Damien, aux yeux de Sophie, est un homme étonnant, voire énigmatique : elle se pose beaucoup de questions à son sujet, de plus en plus, même. L’adéquation de leurs goûts en matière de littérature ajoute une part d’envie de découvrir celui qui se cache derrière une évidente sensibilité bien masquée. Qui est-il vraiment ? Quel métier exerce-t-il ? Pourquoi donc lit-il autant, et pas n’importe quel livre, en plus ? Vit-il seul ?

Sophie, troublée par leurs convergences d’idées et d’acceptions, a l’intention d’observer ses mains lorsqu’il reviendra auprès d’elle : peut-être est-il marié ? Mais dans ce cas, pourquoi s’enferme-t-il autant dans la lecture ? Elle en revient toujours à cette même interrogation… L’envie, pour elle, est forte de percer le mystère.

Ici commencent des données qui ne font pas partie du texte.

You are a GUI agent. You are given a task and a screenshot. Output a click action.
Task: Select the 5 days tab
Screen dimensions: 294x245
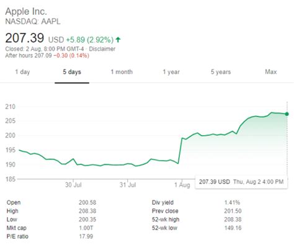(72, 72)
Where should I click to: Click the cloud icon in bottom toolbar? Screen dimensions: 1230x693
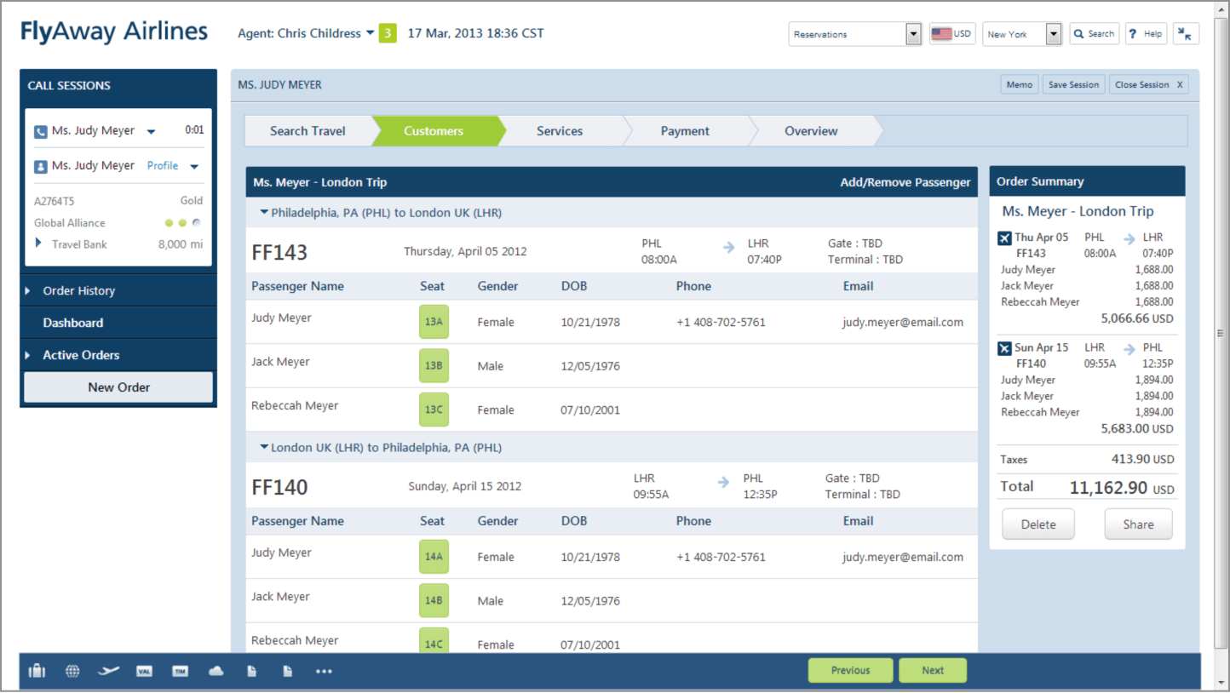216,671
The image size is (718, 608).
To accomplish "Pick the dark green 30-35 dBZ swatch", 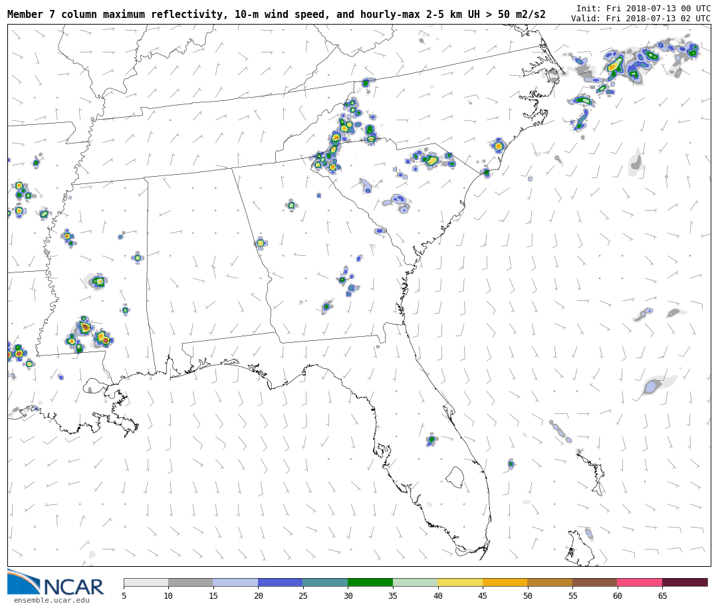I will (370, 583).
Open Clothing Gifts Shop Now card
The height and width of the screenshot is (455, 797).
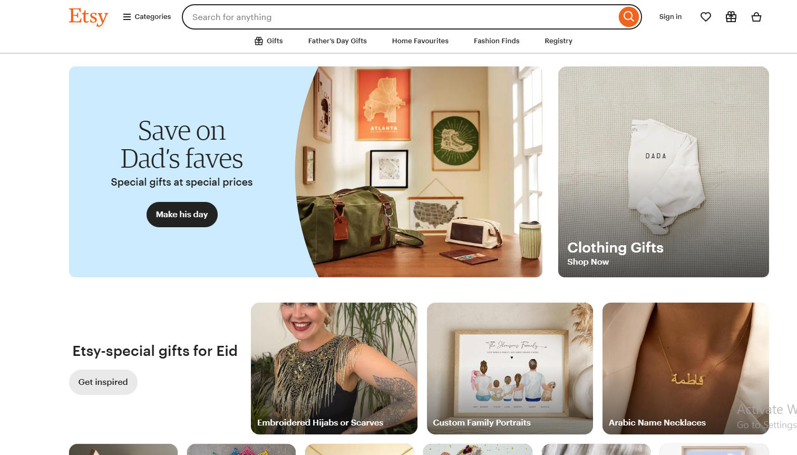(664, 172)
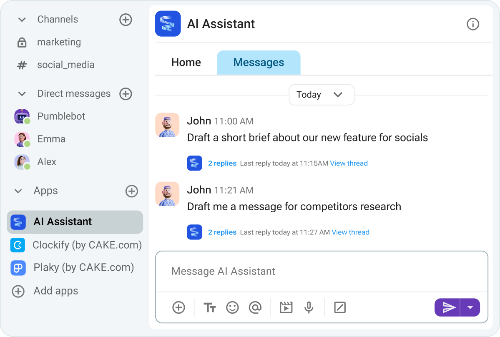Image resolution: width=500 pixels, height=337 pixels.
Task: Click the screen share icon in message toolbar
Action: click(x=340, y=307)
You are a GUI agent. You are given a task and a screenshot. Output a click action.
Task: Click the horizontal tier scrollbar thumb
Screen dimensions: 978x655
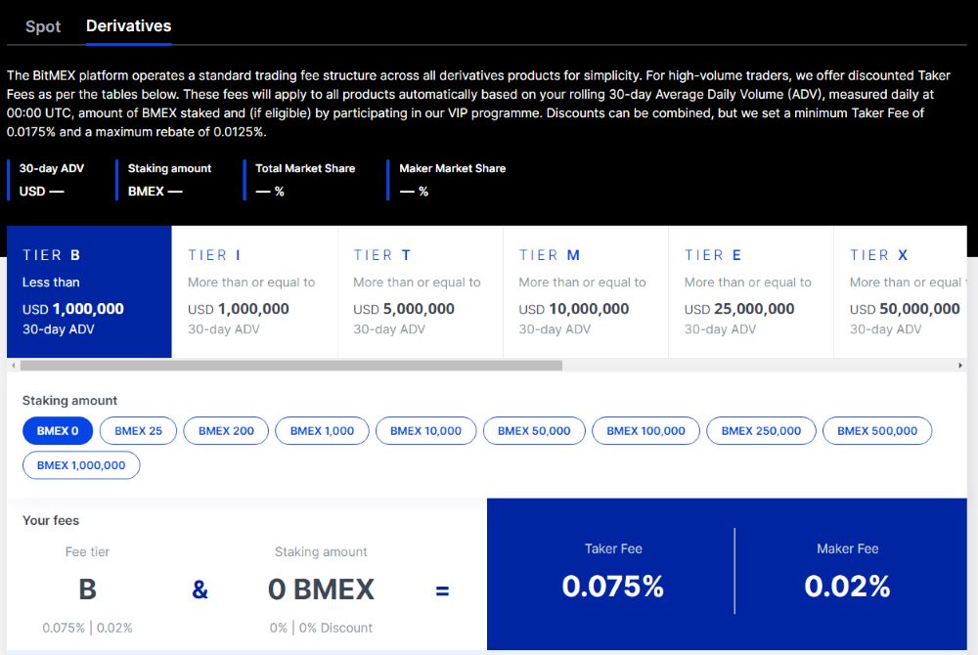tap(290, 366)
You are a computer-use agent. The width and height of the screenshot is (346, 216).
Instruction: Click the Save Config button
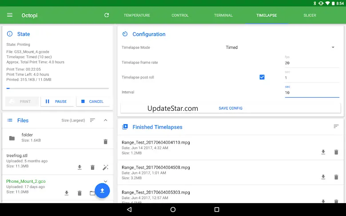(231, 108)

Lorsqu’il reparaît devant elle avec deux nouveaux livres à emprunter, elle remarque d’emblée qu’il ne porte pas d’alliance. La seule chose qu’elle peut en conclure, et encore, sans aucune certitude, c’est qu’il n’est, a priori, pas marié. Il n’empêche qu’il a certainement une compagne : un bel homme comme lui, cultivé de surcroît, ne peut être un célibataire endurci. À moins que…

Sophie, absorbée dans son questionnement intérieur, en oublie presque d’enregistrer les livres :

— Vous avez trouvé de nouveaux livres à votre convenance ? demande-t-elle avec une curiosité non dissimulée.

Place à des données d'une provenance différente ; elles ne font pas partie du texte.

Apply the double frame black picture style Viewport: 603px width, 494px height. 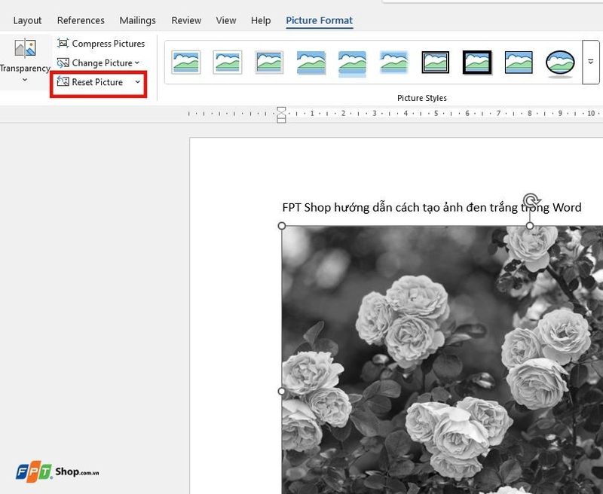pos(435,63)
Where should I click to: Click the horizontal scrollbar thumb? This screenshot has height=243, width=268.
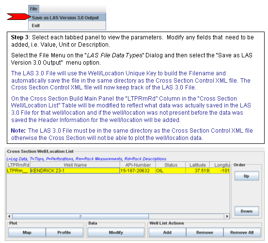80,216
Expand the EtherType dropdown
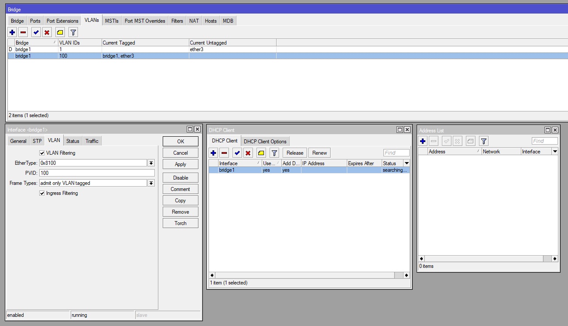The width and height of the screenshot is (568, 326). coord(151,163)
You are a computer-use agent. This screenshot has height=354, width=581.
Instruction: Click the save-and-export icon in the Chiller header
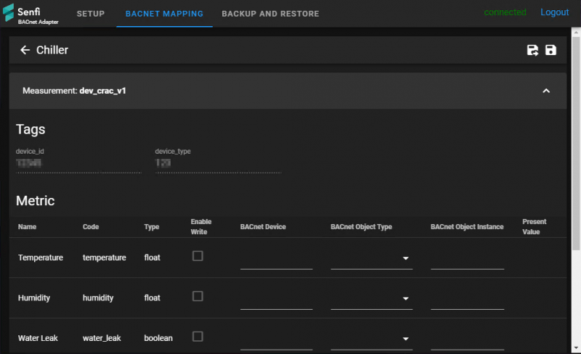click(x=532, y=50)
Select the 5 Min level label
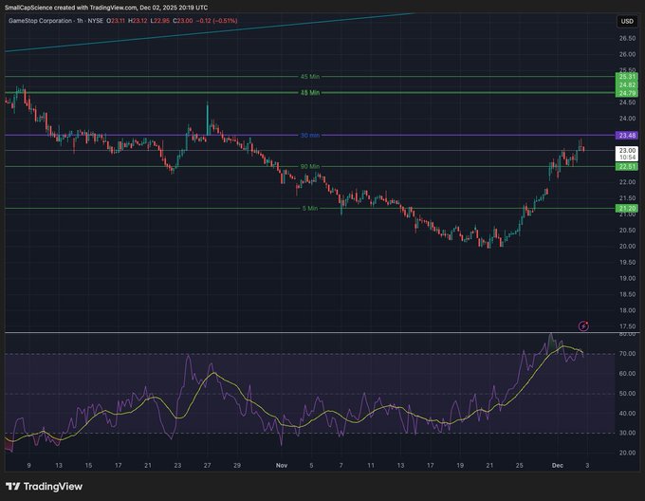This screenshot has width=645, height=501. click(309, 208)
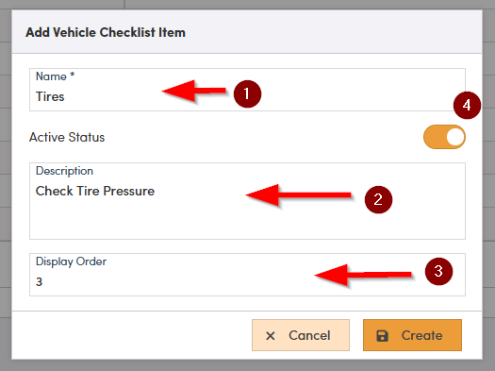495x371 pixels.
Task: Click the numbered marker 1 circle
Action: (247, 93)
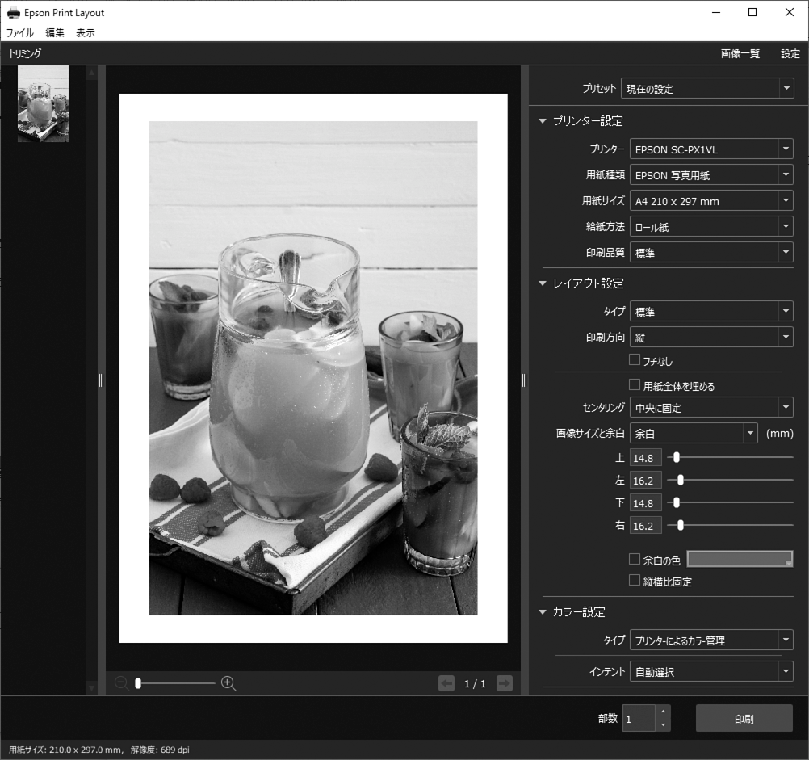Select the photo thumbnail in left panel
The height and width of the screenshot is (760, 809).
tap(43, 104)
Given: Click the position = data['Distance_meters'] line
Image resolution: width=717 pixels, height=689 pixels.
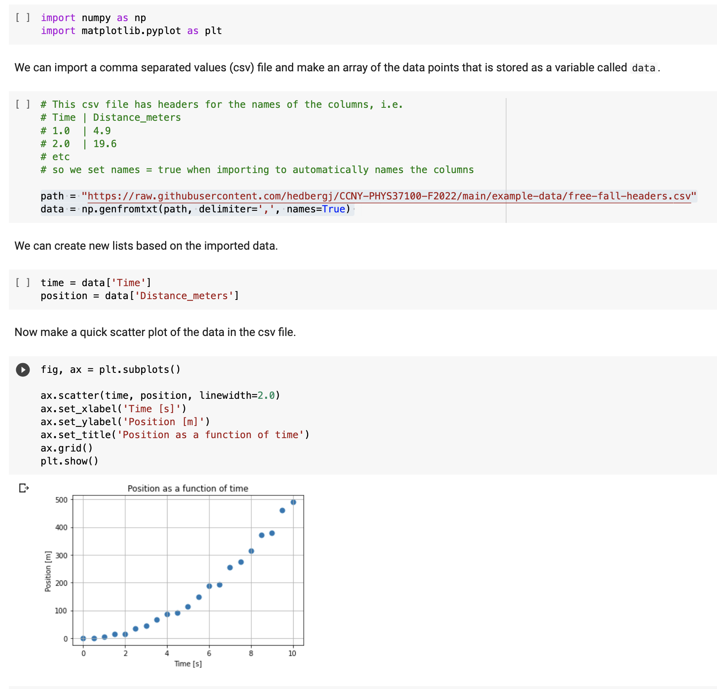Looking at the screenshot, I should pyautogui.click(x=140, y=296).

— Seule la consultation des ouvrages me le dira, répond-il.

Sophie se sent hébétée par sa question qu’elle juge finalement stupide. Comment peut-on émettre un jugement sur un livre sans l’avoir lu ? Heureusement, Damien la tire d’embarras en ajoutant :

— Les synopsis semblent porteurs et dignes d’intérêt, à mon avis en tout cas.

Sophie se demande immédiatement quelle est la nature du lien entre lui-même et les ouvrages choisis : il a bien l’air de sous-entendre qu’ils ne sauraient plaire à tout le monde, en revanche qu’ils lui conviennent personnellement… Elle lui précise dans la foulée :

— Je suis au regret de vous dire que vous avez atteint le quota maximal de livres à emprunter. Il faudra m’en ramener si vous désirez pouvoir effectuer d’autres lectures.

— Je note l’information, dit Damien simplement. Merci. Au revoir.

— À bientôt, lance Sophie, étonnée de s’être ainsi aventurée à haute voix sur son envie de le revoir.

Sitôt Damien parti, Sophie s’enquiert de la liste des ouvrages qu’il a empruntés. Sa collègue Maud a très bien pu en enregistrer d’autres auparavant, en son absence. Hormis deux romans de Monsieur Cheng et un recueil de poésies, Sophie remarque d’emblée une convergence dans la thématique des ouvrages : tous ont un lien plus ou moins direct avec l’écologie. Elle finit par en conclure, prudemment, qu’il doit conjointement lire certains livres pour le plaisir et d’autres pour un travail concernant la protection de l’environnement. Peut-être est-il journaliste ? Chroniqueur ? Saura-t-elle un jour ? Il est certain qu’elle est trop timide pour lui poser directement la question. Mais sait-on jamais ? L’avenir l’éclairera peut-être à l’occasion ? En attendant, elle compte rapidement terminer, dès ce soir, le beau livre qu’elle a commencé pour découvrir l’issue de l’histoire.

Chapitre 3

Une semaine plus tard, Damien revient à la bibliothèque avec trois livres à rendre. Sophie se fait une joie de constater qu’il vient systématiquement les jours où elle se trouve présente, même s’il ne s’agit peut-être que d’une pure coïncidence : elle a au moins le plaisir de le rencontrer et de pouvoir, même brièvement, s’entretenir avec lui.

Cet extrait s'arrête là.